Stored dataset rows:
....................

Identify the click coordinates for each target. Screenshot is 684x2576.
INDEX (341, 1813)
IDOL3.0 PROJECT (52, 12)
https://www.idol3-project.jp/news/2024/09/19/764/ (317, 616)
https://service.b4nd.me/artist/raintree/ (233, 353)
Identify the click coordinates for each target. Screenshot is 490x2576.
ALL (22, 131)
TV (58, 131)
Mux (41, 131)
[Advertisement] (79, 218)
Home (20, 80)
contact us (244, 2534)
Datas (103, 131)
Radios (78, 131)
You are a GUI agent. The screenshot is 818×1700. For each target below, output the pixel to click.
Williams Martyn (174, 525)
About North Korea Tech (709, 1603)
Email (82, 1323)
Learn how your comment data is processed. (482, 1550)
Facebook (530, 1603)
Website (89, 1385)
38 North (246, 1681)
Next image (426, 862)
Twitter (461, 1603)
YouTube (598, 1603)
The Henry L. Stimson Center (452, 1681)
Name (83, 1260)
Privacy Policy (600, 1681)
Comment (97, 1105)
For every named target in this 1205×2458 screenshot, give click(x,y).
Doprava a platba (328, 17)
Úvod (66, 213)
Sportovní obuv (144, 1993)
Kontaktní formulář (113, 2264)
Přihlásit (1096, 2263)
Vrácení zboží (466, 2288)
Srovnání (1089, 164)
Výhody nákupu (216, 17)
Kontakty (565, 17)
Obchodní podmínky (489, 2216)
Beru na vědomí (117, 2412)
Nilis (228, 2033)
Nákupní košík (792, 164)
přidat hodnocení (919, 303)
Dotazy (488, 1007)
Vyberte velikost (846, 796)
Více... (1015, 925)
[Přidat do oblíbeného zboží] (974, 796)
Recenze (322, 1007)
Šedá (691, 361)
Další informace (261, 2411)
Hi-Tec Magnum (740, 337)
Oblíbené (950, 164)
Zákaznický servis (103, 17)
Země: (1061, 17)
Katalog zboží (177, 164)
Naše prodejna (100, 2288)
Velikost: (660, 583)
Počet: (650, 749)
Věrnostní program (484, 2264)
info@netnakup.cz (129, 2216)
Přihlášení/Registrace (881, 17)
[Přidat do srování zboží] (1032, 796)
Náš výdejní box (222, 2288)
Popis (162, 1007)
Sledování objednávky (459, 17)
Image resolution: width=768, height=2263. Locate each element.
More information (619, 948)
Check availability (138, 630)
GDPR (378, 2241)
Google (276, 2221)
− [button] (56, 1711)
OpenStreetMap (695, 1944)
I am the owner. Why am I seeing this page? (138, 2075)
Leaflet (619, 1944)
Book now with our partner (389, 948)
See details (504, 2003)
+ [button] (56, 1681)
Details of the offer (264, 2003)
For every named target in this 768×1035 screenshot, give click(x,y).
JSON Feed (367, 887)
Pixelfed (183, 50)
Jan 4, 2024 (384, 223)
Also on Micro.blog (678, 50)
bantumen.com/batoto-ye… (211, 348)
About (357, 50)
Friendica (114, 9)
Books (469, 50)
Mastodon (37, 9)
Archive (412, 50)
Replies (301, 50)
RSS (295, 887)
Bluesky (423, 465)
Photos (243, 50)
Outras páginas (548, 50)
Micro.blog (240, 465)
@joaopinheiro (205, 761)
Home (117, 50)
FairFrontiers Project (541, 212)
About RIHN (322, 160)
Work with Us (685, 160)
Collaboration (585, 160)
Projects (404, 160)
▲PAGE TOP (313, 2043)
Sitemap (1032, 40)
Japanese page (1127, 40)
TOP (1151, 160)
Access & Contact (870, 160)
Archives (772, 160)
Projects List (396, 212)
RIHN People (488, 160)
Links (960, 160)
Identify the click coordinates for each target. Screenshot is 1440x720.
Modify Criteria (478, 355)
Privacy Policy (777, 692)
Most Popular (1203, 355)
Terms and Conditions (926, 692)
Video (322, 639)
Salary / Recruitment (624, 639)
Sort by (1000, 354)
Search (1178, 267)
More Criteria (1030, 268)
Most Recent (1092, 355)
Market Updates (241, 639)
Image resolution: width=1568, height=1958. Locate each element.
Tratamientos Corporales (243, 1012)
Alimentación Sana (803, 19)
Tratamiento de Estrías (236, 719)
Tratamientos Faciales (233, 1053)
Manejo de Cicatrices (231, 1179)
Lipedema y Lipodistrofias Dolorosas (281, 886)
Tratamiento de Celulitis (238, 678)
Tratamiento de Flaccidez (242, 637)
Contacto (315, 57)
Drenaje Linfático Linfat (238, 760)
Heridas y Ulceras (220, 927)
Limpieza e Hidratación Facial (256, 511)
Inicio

....................

INSTRUCTIONS FOR THE TASK: Retype every line of the rows above without changing a single character.

COMPLETED TASK:
Identify the click coordinates for each target. Screenshot is 684x2576.
INDEX (341, 1813)
IDOL3.0 PROJECT (52, 12)
https://www.idol3-project.jp/news/2024/09/19/764/ (317, 616)
https://service.b4nd.me/artist/raintree/ (233, 353)
Identify the click coordinates for each target. Screenshot is 490x2576.
ALL (22, 131)
TV (58, 131)
Mux (41, 131)
[Advertisement] (79, 218)
Home (20, 80)
contact us (244, 2534)
Datas (103, 131)
Radios (78, 131)
You are a GUI agent. The screenshot is 818×1700. For each target below, output the pixel to click.
Williams Martyn (174, 525)
About North Korea Tech (709, 1603)
Email (82, 1323)
Learn how your comment data is processed. (482, 1550)
Facebook (530, 1603)
Website (89, 1385)
38 North (246, 1681)
Next image (426, 862)
Twitter (461, 1603)
YouTube (598, 1603)
The Henry L. Stimson Center (452, 1681)
Name (83, 1260)
Privacy Policy (600, 1681)
Comment (97, 1105)
For every named target in this 1205×2458 screenshot, give click(x,y).
Doprava a platba (328, 17)
Úvod (66, 213)
Sportovní obuv (144, 1993)
Kontaktní formulář (113, 2264)
Přihlásit (1096, 2263)
Vrácení zboží (466, 2288)
Srovnání (1089, 164)
Výhody nákupu (216, 17)
Kontakty (565, 17)
Obchodní podmínky (489, 2216)
Beru na vědomí (117, 2412)
Nilis (228, 2033)
Nákupní košík (792, 164)
přidat hodnocení (919, 303)
Dotazy (488, 1007)
Vyberte velikost (846, 796)
Více... (1015, 925)
[Přidat do oblíbeného zboží] (974, 796)
Recenze (322, 1007)
Šedá (691, 361)
Další informace (261, 2411)
Hi-Tec Magnum (740, 337)
Oblíbené (950, 164)
Zákaznický servis (103, 17)
Země: (1061, 17)
Katalog zboží (177, 164)
Naše prodejna (100, 2288)
Velikost: (660, 583)
Počet: (650, 749)
Věrnostní program (484, 2264)
info@netnakup.cz (129, 2216)
Přihlášení/Registrace (881, 17)
[Přidat do srování zboží] (1032, 796)
Náš výdejní box (222, 2288)
Popis (162, 1007)
Sledování objednávky (459, 17)
Image resolution: width=768, height=2263. Locate each element.
More information (619, 948)
Check availability (138, 630)
GDPR (378, 2241)
Google (276, 2221)
− [button] (56, 1711)
OpenStreetMap (695, 1944)
I am the owner. Why am I seeing this page? (138, 2075)
Leaflet (619, 1944)
Book now with our partner (389, 948)
See details (504, 2003)
+ [button] (56, 1681)
Details of the offer (264, 2003)
For every named target in this 768×1035 screenshot, give click(x,y).
JSON Feed (367, 887)
Pixelfed (183, 50)
Jan 4, 2024 (384, 223)
Also on Micro.blog (678, 50)
bantumen.com/batoto-ye… (211, 348)
About (357, 50)
Friendica (114, 9)
Books (469, 50)
Mastodon (37, 9)
Archive (412, 50)
Replies (301, 50)
RSS (295, 887)
Bluesky (423, 465)
Photos (243, 50)
Outras páginas (548, 50)
Micro.blog (240, 465)
@joaopinheiro (205, 761)
Home (117, 50)
FairFrontiers Project (541, 212)
About RIHN (322, 160)
Work with Us (685, 160)
Collaboration (585, 160)
Projects (404, 160)
▲PAGE TOP (313, 2043)
Sitemap (1032, 40)
Japanese page (1127, 40)
TOP (1151, 160)
Access & Contact (870, 160)
Archives (772, 160)
Projects List (396, 212)
RIHN People (488, 160)
Links (960, 160)
Identify the click coordinates for each target. Screenshot is 1440x720.
Modify Criteria (478, 355)
Privacy Policy (777, 692)
Most Popular (1203, 355)
Terms and Conditions (926, 692)
Video (322, 639)
Salary / Recruitment (624, 639)
Sort by (1000, 354)
Search (1178, 267)
More Criteria (1030, 268)
Most Recent (1092, 355)
Market Updates (241, 639)
Image resolution: width=1568, height=1958. Locate each element.
Tratamientos Corporales (243, 1012)
Alimentación Sana (803, 19)
Tratamiento de Estrías (236, 719)
Tratamientos Faciales (233, 1053)
Manejo de Cicatrices (231, 1179)
Lipedema y Lipodistrofias Dolorosas (281, 886)
Tratamiento de Celulitis (238, 678)
Tratamiento de Flaccidez (242, 637)
Contacto (315, 57)
Drenaje Linfático Linfat (238, 760)
Heridas y Ulceras (220, 927)
Limpieza e Hidratación Facial (256, 511)
Inicio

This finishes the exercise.